# AIM OF THE EXERCISE:
Please reproduce the entries that follow without a single difference.

——————————

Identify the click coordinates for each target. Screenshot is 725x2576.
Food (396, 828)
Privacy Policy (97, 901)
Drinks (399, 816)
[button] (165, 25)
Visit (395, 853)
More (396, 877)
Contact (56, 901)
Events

——————————

# RESPONSE TO THIS TASK:
Identify the click coordinates for each target. Screenshot is 725x2576.
Food (396, 828)
Privacy Policy (97, 901)
Drinks (399, 816)
[button] (165, 25)
Visit (395, 853)
More (396, 877)
Contact (56, 901)
Events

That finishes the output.